[Records contained in a dataset]
......

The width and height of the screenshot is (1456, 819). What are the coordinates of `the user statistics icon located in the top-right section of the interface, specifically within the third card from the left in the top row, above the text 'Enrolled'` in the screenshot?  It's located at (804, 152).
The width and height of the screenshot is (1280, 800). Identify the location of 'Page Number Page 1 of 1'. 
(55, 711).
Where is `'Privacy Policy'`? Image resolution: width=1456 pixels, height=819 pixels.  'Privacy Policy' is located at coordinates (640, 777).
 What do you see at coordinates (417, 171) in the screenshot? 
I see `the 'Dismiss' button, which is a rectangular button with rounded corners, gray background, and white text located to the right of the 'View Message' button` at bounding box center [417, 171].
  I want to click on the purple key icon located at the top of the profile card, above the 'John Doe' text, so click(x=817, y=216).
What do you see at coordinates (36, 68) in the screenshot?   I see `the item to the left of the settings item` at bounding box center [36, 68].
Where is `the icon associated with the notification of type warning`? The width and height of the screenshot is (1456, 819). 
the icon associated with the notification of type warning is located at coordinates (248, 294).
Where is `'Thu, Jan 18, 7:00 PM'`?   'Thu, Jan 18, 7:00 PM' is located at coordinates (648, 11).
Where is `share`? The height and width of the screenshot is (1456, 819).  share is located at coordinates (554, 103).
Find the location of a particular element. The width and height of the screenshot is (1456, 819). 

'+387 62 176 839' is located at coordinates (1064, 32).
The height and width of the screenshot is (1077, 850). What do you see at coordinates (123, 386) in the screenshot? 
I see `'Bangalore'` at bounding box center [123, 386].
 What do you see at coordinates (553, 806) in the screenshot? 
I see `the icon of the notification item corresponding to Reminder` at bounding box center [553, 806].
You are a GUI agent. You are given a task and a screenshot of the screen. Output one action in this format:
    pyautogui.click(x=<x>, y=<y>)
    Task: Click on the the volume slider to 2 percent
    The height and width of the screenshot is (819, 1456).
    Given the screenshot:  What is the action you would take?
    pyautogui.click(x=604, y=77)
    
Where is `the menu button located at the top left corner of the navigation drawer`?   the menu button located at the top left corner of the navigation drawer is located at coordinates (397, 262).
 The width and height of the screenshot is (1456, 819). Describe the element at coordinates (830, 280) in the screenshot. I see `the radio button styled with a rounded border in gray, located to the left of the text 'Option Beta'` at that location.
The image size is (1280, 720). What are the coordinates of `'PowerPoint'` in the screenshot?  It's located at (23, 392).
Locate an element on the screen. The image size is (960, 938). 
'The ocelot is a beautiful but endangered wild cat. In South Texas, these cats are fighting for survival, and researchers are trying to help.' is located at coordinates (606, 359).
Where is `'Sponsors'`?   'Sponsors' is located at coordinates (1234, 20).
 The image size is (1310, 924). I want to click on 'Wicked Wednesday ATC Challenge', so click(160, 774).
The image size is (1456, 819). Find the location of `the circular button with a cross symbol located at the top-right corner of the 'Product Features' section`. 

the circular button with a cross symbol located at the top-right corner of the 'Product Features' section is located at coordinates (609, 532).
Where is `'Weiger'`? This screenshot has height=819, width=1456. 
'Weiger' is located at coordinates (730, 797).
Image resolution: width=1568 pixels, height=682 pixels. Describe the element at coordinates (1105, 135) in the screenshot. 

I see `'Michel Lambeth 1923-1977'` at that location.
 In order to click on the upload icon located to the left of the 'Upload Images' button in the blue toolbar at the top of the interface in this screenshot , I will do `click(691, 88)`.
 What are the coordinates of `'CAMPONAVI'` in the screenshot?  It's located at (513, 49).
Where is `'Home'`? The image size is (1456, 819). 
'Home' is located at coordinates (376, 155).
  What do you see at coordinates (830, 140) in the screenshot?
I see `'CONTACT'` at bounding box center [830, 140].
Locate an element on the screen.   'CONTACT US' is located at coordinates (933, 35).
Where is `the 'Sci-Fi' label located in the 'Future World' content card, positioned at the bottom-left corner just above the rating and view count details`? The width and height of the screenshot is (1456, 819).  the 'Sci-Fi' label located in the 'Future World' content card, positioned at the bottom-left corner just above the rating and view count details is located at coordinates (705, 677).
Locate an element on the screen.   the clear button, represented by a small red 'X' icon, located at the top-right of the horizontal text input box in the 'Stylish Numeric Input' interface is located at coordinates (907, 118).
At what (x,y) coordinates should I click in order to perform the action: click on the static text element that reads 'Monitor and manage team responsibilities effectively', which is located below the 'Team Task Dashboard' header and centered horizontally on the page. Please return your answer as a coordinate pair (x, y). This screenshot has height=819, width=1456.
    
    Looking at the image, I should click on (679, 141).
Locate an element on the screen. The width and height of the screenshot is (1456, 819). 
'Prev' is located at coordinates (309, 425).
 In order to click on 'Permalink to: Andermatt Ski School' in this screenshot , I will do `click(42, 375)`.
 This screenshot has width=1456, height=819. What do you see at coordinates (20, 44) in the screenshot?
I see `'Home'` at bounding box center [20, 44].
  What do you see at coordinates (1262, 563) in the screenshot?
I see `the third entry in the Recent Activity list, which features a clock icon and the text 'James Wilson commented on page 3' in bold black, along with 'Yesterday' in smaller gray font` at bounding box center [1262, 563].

......

## What to produce
Rewrite the stretch of records from the line containing "at (513, 49)." through the line containing "coordinates (933, 35).", replacing "image size" with "resolution" and leaving all else unchanged.

## In response
 What are the coordinates of `'CAMPONAVI'` in the screenshot?  It's located at (513, 49).
Where is `'Home'`? The resolution is (1456, 819). 
'Home' is located at coordinates (376, 155).
  What do you see at coordinates (830, 140) in the screenshot?
I see `'CONTACT'` at bounding box center [830, 140].
Locate an element on the screen.   'CONTACT US' is located at coordinates (933, 35).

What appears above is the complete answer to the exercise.